Exercise instructions:
Every line in the material below that includes "agent" should be copied.

Information given:
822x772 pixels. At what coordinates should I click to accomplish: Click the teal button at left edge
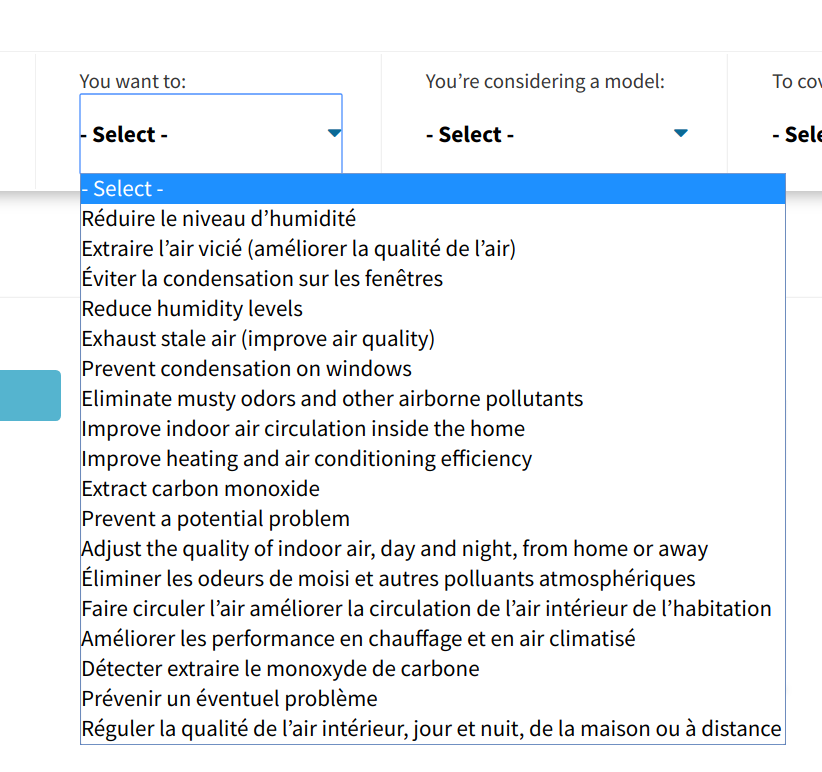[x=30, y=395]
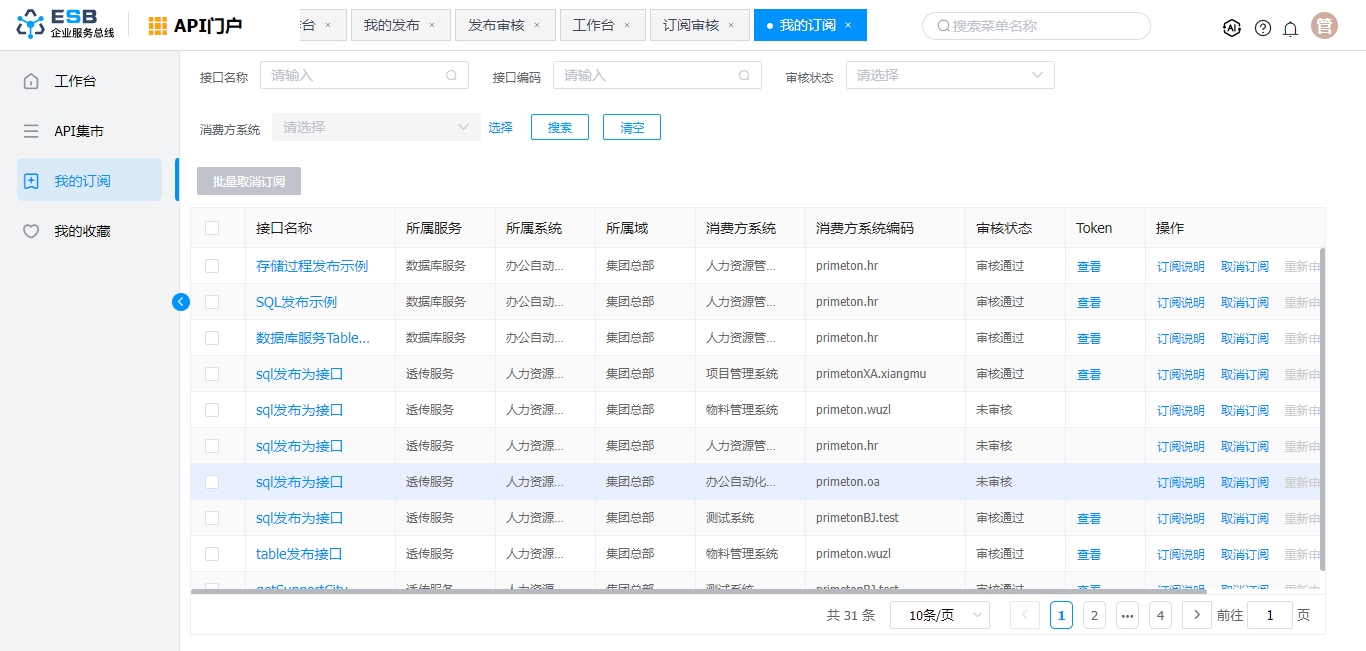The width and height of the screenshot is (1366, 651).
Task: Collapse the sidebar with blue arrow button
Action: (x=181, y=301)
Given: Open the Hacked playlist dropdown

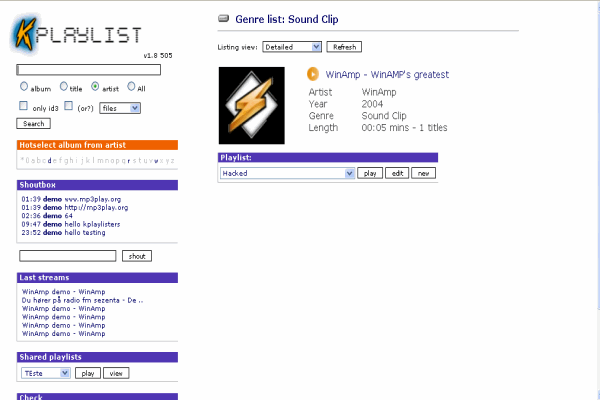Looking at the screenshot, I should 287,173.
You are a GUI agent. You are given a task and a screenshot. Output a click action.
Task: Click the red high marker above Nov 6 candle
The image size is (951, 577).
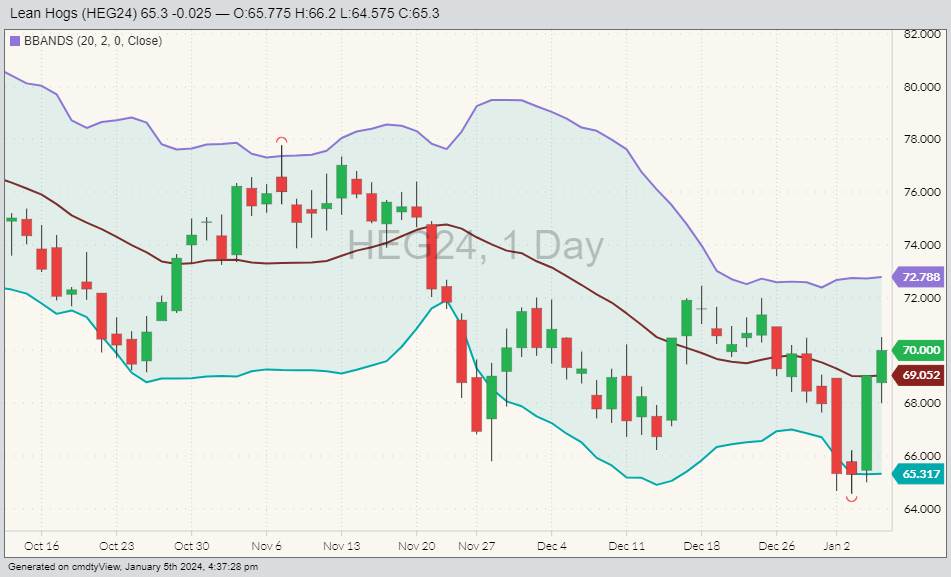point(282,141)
==
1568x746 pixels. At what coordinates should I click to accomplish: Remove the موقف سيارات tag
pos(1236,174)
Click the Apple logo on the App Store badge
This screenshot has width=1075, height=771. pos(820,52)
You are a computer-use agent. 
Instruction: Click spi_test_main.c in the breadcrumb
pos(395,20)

Task output:
You are a GUI agent. You are given a task and a screenshot. Output a click action.
You are a computer-use agent. 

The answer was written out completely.